Had a French teacher back in the day. You know. A real teacher. Navy vet. Holder of six radar patents. He heard about the reading list for the French AP exam and clapped Camus’s The Stranger on his desk. “Gentlemen,” he said. He always called us gentlemen. “I’ve been told you’re supposed to read this book if you want to do well on the AP exam. Here it is. If you want to read garbage, I offer it to you freely. But you will not read it in my classroom.” He was six feet tall, white haired, taught us in odd moments about the meaning of modern art and anything else that took his fancy, and we all feared and idolized him.

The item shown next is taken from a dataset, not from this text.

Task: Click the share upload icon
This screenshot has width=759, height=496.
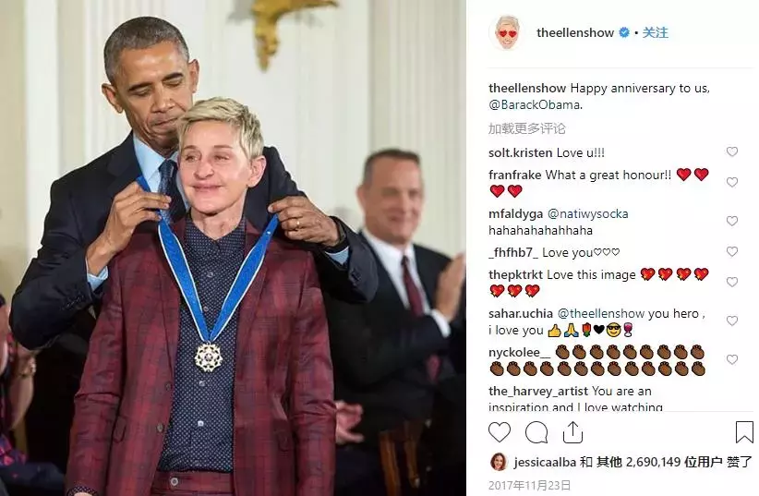Action: [x=572, y=432]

So. We hewed to the classics. No women writers, for example. (I did a search for “not very good women writers, French, and came up with this list.) One thing Mr. Miller taught us you might not know. The great moments in drama — you know, plays — are few and far between. Most critics say these moments have happened four times. Mr. Miller said only three.

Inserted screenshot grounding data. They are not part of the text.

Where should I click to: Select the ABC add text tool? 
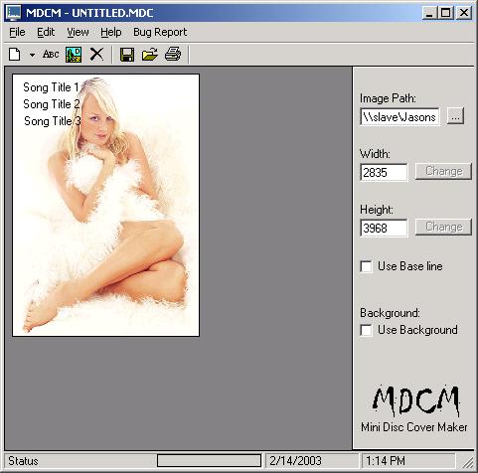[51, 54]
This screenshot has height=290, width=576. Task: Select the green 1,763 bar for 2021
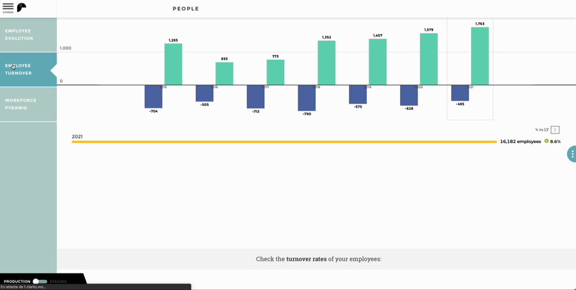pos(480,56)
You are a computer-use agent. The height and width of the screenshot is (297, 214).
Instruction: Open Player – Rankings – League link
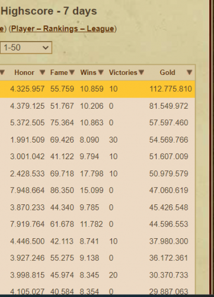tap(63, 29)
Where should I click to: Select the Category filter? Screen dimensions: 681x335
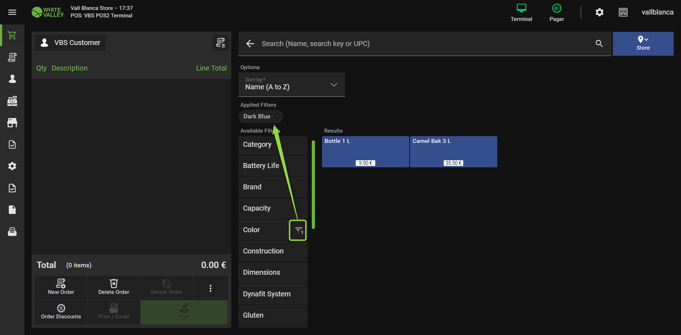tap(272, 145)
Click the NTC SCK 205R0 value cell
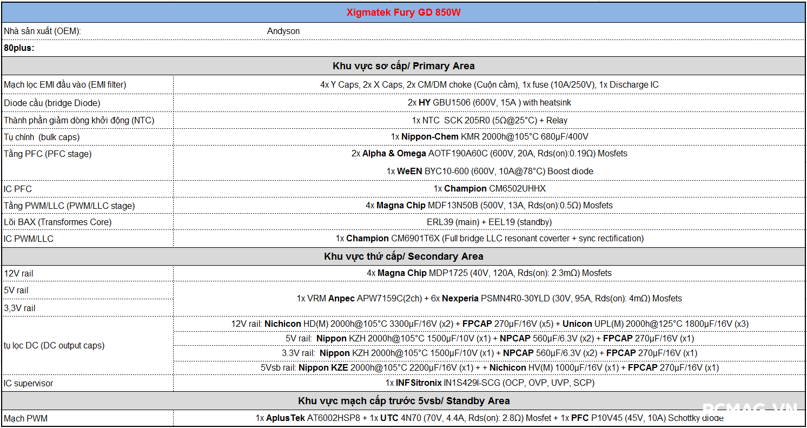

The Greeks. Aeschylus, Euripedes, and Sophocles. Skip ahead a millennium and you get to the English. Shakespeare, and on his best day, Marlowe. Then came, belatedly as usual, the French. Racine and Corneille. Who really honestly actually were almost as good as Shakespeare.

Racine did Phaedra. Corneille did El Cid. Who back in the day would have looked like Charlton Heston and Sophia Loren or thereabouts.

Regardless. Racine and Corneille were both great. Not that millennials would know. Uneducated tools. Shakespeare? Who?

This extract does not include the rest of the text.